* ACTION ITEM:
Without changing a character, return the entries, but not the images they hold.

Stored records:
──────────

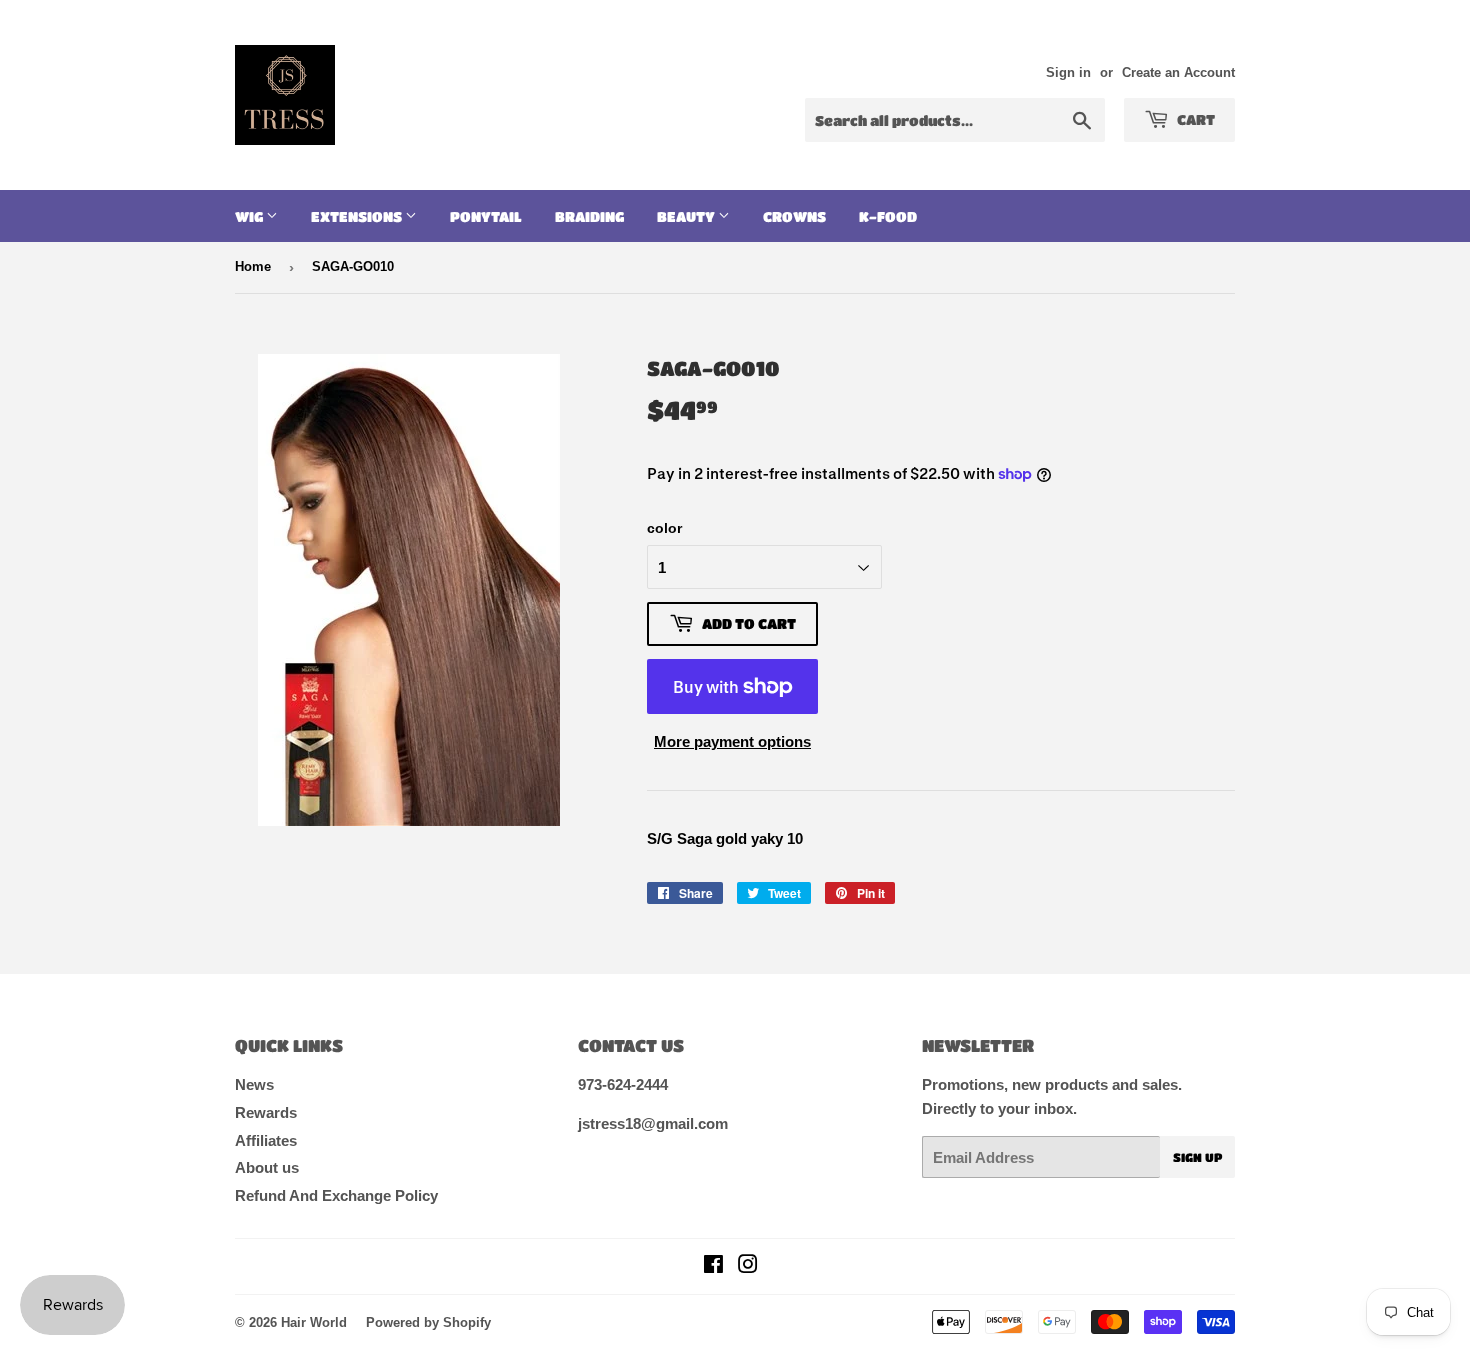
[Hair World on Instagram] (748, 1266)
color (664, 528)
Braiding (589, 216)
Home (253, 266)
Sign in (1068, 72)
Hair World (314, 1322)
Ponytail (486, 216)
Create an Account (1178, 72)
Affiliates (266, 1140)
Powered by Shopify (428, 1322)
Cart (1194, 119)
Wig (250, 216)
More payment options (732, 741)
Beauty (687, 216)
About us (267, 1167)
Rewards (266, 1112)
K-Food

──────────

* RESULT OF THIS EXERCISE:
[Hair World on Instagram] (748, 1266)
color (664, 528)
Braiding (589, 216)
Home (253, 266)
Sign in (1068, 72)
Hair World (314, 1322)
Ponytail (486, 216)
Create an Account (1178, 72)
Affiliates (266, 1140)
Powered by Shopify (428, 1322)
Cart (1194, 119)
Wig (250, 216)
More payment options (732, 741)
Beauty (687, 216)
About us (267, 1167)
Rewards (266, 1112)
K-Food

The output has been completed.